I have not found any court cases that have applied section 71 (or the earlier similar provisions in the Wills Variation Act, and Testator's Family Maintenance Act).
I have difficulty conceiving when it would be applied under the modern principles applied to wills variation cases. The provision strikes me as a holdover from the days when the legislation was seen more as a vehicle for ensuring that a husband and father (in the 1920s, it was usually a husband and father) did not leave his wife and children destitute. It was more common for the courts to make orders that provided for monthly payments to meet a spouse’s or child’s needs. The current section 71 appears to be intended to cover a situation where those needs are met by a different source, perhaps through employment, recovery from an illness, or another inheritance.
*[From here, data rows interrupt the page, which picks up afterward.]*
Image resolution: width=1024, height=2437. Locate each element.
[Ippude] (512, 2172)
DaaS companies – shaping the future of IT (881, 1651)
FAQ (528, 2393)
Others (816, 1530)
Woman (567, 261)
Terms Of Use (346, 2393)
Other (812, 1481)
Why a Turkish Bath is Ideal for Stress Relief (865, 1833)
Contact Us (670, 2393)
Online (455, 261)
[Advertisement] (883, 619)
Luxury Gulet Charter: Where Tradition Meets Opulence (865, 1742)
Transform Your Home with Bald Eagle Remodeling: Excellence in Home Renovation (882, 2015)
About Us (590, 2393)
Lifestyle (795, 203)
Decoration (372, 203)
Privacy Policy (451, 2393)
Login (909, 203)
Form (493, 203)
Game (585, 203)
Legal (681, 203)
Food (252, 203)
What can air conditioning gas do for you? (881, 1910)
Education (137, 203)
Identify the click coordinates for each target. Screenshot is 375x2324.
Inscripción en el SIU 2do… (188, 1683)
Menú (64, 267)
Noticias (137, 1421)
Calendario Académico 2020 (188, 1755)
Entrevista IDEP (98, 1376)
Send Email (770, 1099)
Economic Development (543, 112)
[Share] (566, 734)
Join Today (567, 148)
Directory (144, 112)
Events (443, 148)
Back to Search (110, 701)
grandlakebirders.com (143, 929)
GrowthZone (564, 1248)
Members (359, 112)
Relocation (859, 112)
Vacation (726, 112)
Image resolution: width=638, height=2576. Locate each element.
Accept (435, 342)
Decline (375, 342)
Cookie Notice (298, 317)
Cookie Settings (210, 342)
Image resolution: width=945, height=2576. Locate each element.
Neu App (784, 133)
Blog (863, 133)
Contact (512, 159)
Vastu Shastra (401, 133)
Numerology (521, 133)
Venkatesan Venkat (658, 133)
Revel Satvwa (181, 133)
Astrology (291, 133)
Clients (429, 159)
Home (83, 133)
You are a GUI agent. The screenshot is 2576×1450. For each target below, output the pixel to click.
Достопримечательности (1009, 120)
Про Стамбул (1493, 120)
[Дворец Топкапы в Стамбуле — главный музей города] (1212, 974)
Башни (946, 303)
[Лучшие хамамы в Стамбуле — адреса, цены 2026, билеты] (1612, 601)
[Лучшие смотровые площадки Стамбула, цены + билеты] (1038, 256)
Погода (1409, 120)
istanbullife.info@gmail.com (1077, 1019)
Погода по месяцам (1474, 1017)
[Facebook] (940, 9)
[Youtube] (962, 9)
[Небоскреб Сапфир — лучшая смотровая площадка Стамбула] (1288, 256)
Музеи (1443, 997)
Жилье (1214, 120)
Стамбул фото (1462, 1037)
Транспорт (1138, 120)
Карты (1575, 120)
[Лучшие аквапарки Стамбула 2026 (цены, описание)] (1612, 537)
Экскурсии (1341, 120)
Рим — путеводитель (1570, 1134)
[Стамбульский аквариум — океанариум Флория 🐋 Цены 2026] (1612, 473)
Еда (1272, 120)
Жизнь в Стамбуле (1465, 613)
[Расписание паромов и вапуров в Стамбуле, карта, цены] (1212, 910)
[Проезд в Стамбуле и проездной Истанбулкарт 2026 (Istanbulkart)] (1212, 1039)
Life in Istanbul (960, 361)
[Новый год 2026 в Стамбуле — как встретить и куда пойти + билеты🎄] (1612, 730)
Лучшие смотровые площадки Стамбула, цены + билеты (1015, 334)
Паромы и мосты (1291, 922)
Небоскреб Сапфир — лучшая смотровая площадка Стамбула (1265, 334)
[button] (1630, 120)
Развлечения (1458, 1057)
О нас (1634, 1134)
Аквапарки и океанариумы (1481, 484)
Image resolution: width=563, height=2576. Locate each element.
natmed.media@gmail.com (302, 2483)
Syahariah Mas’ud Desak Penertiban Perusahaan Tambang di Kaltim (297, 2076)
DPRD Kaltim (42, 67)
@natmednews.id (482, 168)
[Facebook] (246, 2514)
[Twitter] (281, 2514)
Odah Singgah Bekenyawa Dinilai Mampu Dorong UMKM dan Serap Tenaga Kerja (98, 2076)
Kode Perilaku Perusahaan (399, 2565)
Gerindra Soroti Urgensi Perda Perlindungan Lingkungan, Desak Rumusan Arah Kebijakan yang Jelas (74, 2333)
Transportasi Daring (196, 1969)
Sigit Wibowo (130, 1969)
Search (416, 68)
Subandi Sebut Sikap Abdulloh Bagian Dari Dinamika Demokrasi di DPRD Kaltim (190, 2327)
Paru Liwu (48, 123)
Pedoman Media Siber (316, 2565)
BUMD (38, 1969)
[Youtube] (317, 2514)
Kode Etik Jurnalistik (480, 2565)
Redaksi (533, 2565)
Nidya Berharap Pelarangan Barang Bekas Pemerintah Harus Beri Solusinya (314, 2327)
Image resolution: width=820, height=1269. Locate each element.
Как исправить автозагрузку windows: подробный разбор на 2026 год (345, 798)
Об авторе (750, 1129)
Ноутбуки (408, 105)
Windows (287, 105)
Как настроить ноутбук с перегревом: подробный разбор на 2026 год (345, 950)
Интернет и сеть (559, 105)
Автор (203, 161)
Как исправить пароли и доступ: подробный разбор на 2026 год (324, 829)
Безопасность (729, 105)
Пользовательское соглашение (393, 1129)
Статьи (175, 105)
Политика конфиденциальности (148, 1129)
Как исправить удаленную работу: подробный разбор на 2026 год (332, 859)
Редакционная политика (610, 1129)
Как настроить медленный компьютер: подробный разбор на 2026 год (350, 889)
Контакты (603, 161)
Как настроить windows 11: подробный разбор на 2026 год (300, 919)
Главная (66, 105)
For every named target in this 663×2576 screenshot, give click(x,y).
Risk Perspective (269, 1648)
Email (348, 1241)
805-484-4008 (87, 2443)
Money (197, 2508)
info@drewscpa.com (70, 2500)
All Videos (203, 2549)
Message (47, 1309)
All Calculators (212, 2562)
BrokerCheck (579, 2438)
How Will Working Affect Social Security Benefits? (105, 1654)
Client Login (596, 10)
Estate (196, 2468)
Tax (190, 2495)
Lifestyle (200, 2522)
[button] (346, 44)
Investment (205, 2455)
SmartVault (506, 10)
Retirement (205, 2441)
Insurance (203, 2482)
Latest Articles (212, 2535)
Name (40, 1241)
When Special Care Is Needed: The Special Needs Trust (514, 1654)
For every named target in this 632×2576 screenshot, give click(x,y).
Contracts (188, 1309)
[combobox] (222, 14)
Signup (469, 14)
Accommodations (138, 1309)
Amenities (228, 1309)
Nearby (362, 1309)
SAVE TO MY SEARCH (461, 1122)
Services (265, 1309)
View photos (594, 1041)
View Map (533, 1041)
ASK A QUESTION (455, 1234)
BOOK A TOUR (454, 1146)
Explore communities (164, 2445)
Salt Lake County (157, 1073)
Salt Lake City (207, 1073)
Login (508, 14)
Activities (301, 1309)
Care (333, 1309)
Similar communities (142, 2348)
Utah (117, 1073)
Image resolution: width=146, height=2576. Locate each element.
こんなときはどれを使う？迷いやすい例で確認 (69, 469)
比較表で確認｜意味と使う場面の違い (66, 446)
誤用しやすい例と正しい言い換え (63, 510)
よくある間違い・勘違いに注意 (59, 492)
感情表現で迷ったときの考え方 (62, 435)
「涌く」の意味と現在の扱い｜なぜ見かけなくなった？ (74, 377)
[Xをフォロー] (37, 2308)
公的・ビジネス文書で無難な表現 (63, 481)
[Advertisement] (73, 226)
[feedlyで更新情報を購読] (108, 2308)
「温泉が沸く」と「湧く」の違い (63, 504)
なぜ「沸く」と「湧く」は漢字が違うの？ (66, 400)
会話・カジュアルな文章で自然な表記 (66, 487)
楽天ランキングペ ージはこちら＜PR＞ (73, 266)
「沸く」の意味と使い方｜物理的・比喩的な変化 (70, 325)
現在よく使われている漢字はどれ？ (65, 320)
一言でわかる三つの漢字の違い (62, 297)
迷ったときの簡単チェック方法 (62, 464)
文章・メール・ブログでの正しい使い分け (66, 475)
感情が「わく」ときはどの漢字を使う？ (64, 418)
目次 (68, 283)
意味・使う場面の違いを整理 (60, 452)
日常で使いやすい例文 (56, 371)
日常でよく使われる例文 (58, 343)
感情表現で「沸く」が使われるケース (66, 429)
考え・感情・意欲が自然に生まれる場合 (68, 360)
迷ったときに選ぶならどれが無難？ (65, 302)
Under the more modern approach, as articulated by the Supreme Court of Canada in Tataryn v. Tataryn [1994] 2 S.C.R. 807, the court considers whether the will maker satisfied his or her legal and moral obligations to the claimant. If not, then the court varies the will to satisfy those legal and moral obligations. The awards will often be greater than that required to satisfy the claimant's basic financial needs, sometimes significantly so including awards in the millions.
The court considers whether adequate provision has been made to the spouse and children at the time of death the will-maker’s death, although the Court may consider a substantial change in circumstances between the date of death and trial when making the variation (Landy v. Landy Estate, (1991) 60 B.C.L.R (2d) 282 (CA)).
The variation satisfies the will-maker’s obligations to the claimant, and logically the successful claimant has established a corresponding entitlement.
If the court finds that the will-maker did not make adequate provision for a spouse or children, and the court varies the will, then I have difficulty conceiving how a change in the claimant’s circumstances after the trial judgment should affect his or her entitlement, irrespective of the structure of the variation ordered by the court (outright share of an estate, or periodic payments). Either the will-maker met his or her legal and moral obligations at the time of death, or he or she did not. If not, why should an improvement in his or her spouse or children’s circumstances after trial change that?